Status and events during M.K.Gandhi stay in our midst

At the time Gandhi was in Mauritius, the population of Mauritius amounted to 371,023 and the number of Indians was 259, 286, yet they were leaderless according to Hugh Tinker. According to several dailies published in English and French, M.K. Gandhi paid a visit to the Supreme Court in company of Henry Bertin who had introduced him to the members of the bar on the 5th November, 1901. It is obvious Gandhi had not met Hindi-speaking Indians that amounted to two thirds of the entire population, and this may have acted as a prelude to send a lawyer, Manilal Doctor, to Mauritius six years later.

Uncertainty of the Steamer from Mauritius

It is important to recall why M. K. Gandhi has said in his letter to K. Hazareesingh in 1936 that, “I stayed in Mauritius for about ten days while my boat was laying at anchor”. According to an advertisement in Le Cernéen published on 24th October, “SS Nowshera is expected to be on or about 31st October, 1901 and will leave for Colombo on 8th November.” This means that before entering the port, the captain may have told the passengers that the boat will stay in Port Louis harbour for about ten days. This may be a valid reason for Gandhi to state the ten days’ stay in Mauritius but in fact his stay was 18 days.

But strange as it may seem, SS Nowshera did not sail from the harbour on the 8th November. Another advert by the same company on 7th, 8th and 11th November stated that the steamer would sail on the 12th, and its destination was not Colombo as stated earlier but Bombay. Yet SS Nowshera did not leave even on the 12th, and the advert on the 13th stated it will leave on the 14th of November, but the steamer did not leave even on the 14th and on that date its departure was fixed on the 15th of November, 1901. In fact, SS Nowshera left Port Louis harbour on the 15th November, 1901, at 5.00 p.m.. There are ample adverts published in several dailies to testify this statement.
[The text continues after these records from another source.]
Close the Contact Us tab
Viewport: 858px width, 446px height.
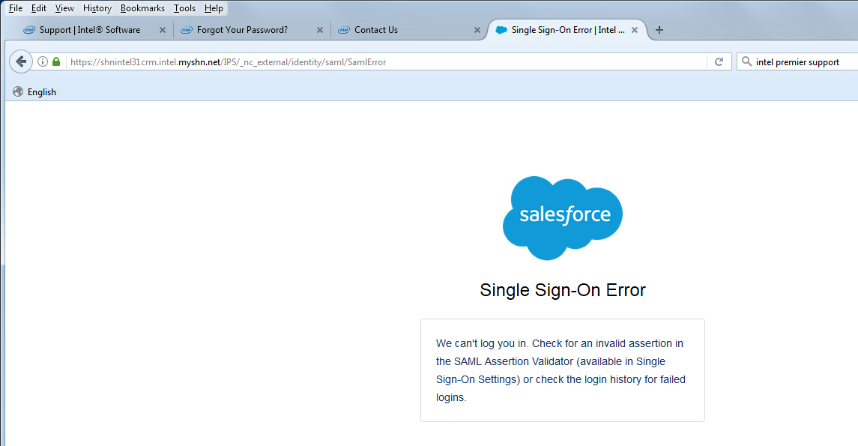[477, 30]
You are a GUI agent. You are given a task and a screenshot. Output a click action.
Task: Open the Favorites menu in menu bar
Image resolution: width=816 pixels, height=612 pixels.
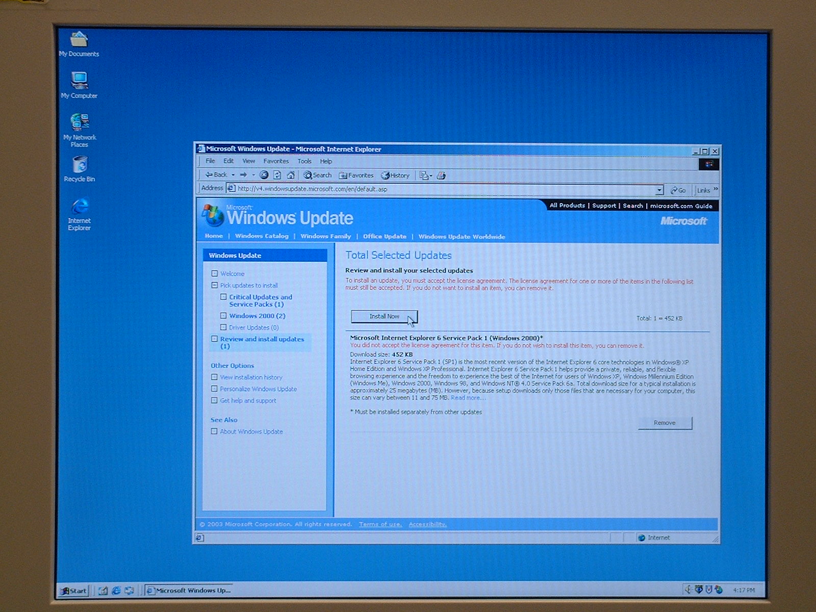[276, 161]
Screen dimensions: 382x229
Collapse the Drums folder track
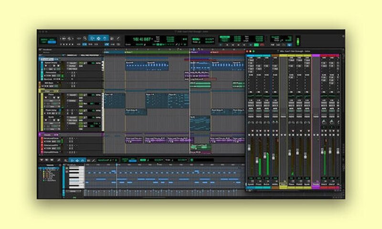coord(40,59)
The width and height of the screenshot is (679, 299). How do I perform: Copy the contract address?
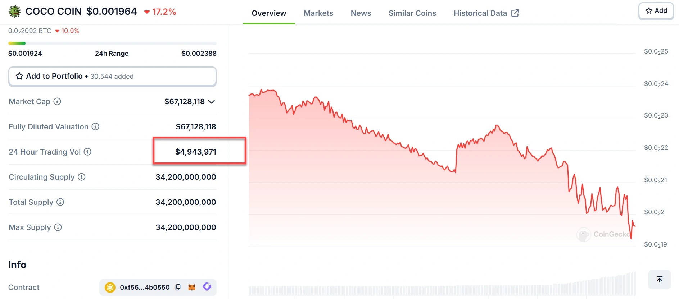coord(177,287)
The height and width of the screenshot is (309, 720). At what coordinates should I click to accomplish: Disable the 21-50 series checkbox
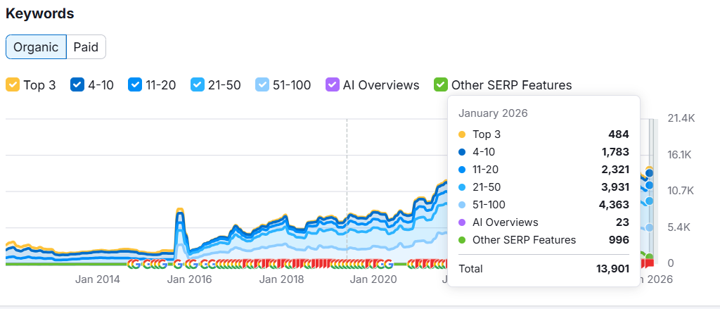point(198,85)
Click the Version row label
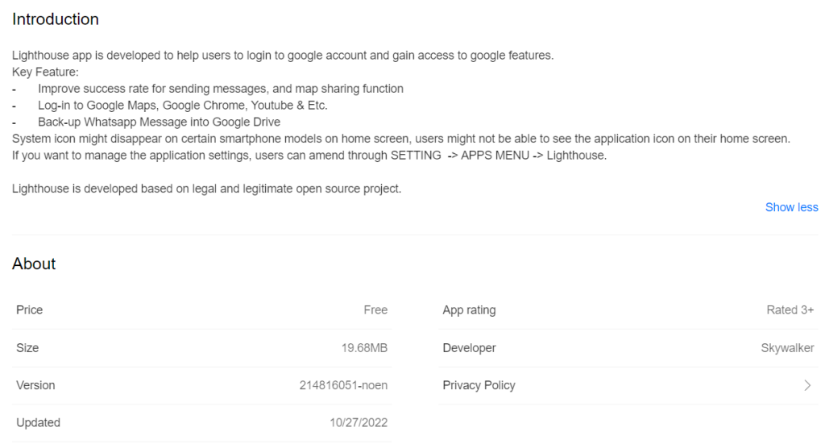Image resolution: width=825 pixels, height=444 pixels. click(35, 385)
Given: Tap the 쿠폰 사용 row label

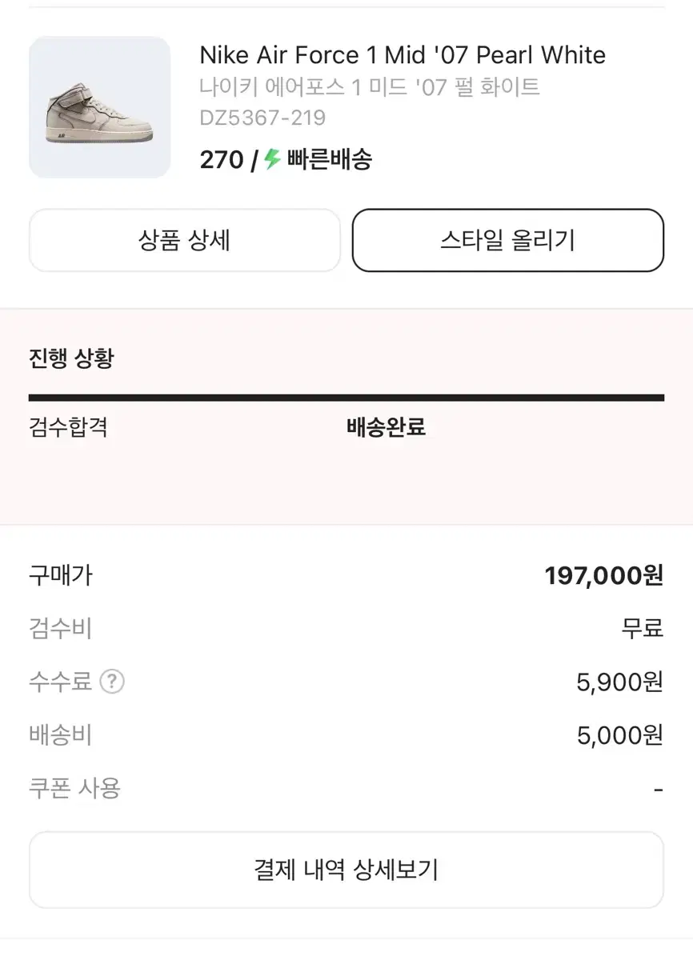Looking at the screenshot, I should pyautogui.click(x=74, y=788).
According to Les Petites Affiches, the Governor, Charles Bruce had given a Banquet at his residence at Le Réduit on 9th November, 1901 and M.K. Gandhi had attended the social function which he had mentioned in his letter to K. Hazareesingh. Besides, several dailies had said that on 13th November, 1901, the Muslim traders had given a banquet in honour of M. K. Gandhi. There were 200 invitees composed of Muslim and Tamil traders of Port Louis, a few ship captains and a few Municipal Counsellors. It was held in the Anjuman’s Bungalow (Taher Bagh) at Champ de Mars. It was presided by Hajee Ajum Goolam Hossen and thirty eminent guests had shaken hands with M. K. Gandhi. Among the speakers were Ajam Goolam Hossen, Cassam Ajum Piperdy, Rasool Hossen Ellam and Munshi Abdool Cadir, and all of them had praised Gandhi for what he had done to the South African Indian communities. In the end, Gandhi, in his reply, thanked the gathering and specially his host Ahmad Goolam Mohamed. He made some valuable suggestions for the progress of his brethren and admonished his countrymen to give prompt attention to the education of their children.         

 Two versions of the Taher Bagh reception

  A biased version of the Taher Bagh reception was published in the morning paper, the Standard on the 15th November, in which Gandhi’s speech was misinterpreted and the reporter had tried to implicate him in the political upheaval that was raging in Mauritius. As such, it may be assumed that Gandhi had left Mauritius with a copy of the paper at 5.00 p.m.. This may be the reason for Gandhi not mentioning the Taher Bagh reception either in his autobiography or in his letter to K. Hazareesingh. Hence, the organizers realized this faux pas of the Standard and a reshuffled version of the report was prepared and it was sent to all the papers for publication.